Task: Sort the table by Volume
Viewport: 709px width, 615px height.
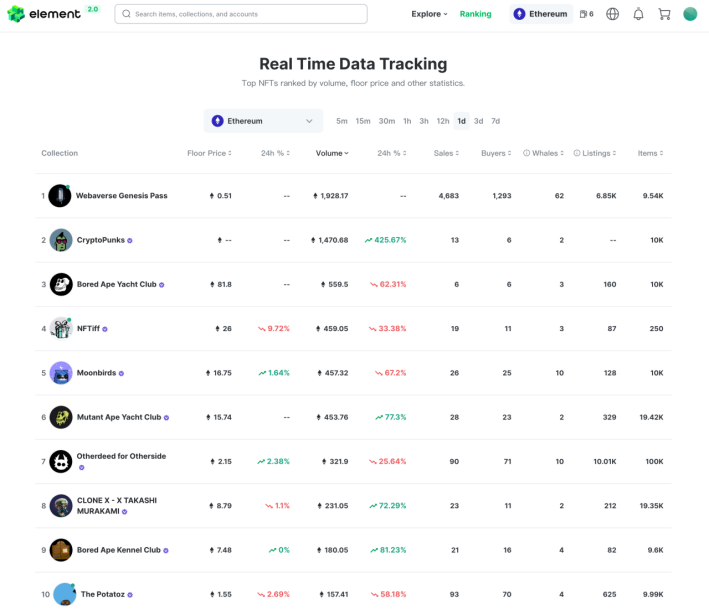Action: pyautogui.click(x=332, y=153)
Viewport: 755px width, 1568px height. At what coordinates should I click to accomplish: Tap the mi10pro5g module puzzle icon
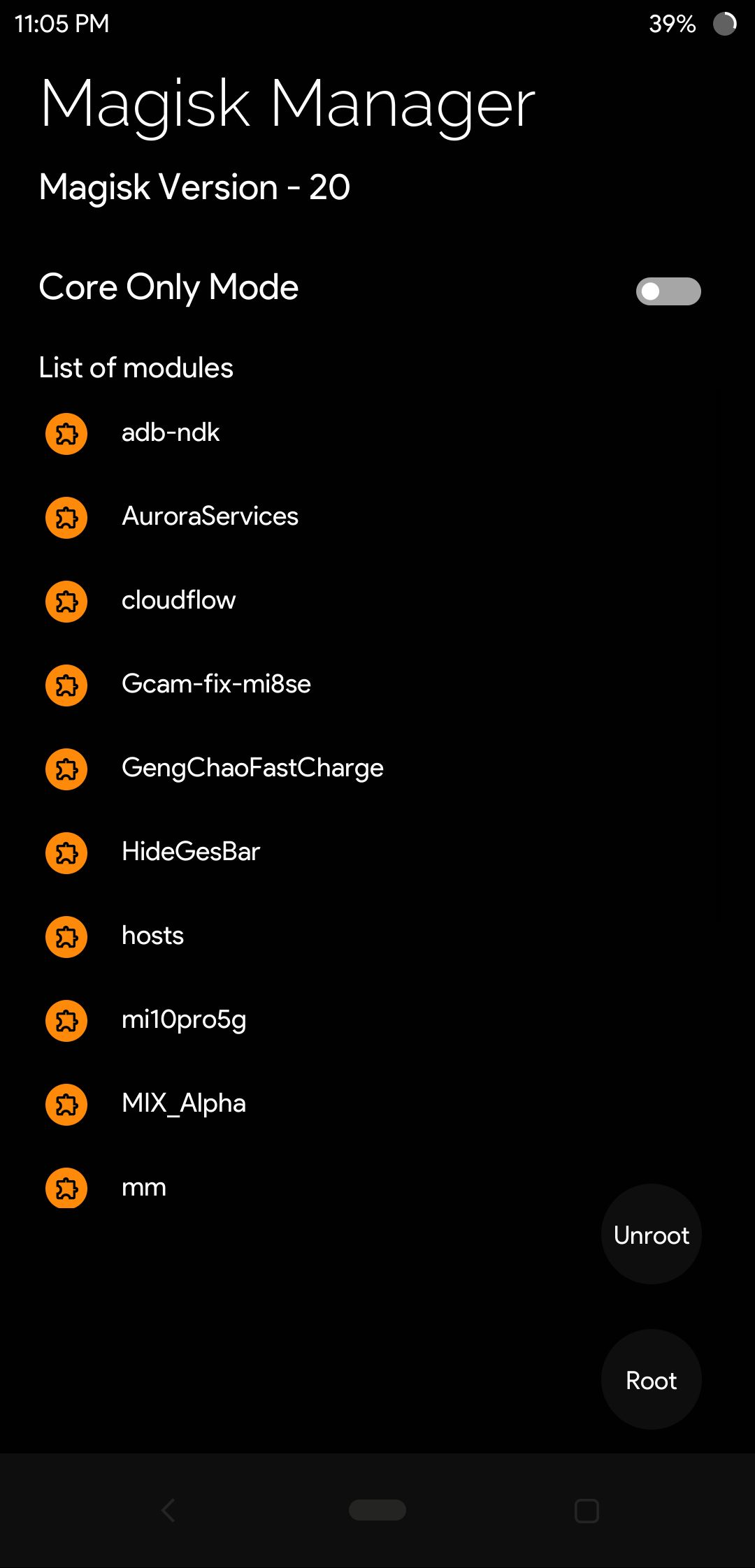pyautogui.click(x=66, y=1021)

## Your objective
Convert the lines of these records into a numbered list, omitting blank lines and leaving out the pictures.

## The output
1. Task: Sort the table by Volume
2. Viewport: 709px width, 615px height.
3. Action: pyautogui.click(x=332, y=153)
4. Viewport: 755px width, 1568px height. At what coordinates should I click to accomplish: Tap the mi10pro5g module puzzle icon
5. pyautogui.click(x=66, y=1021)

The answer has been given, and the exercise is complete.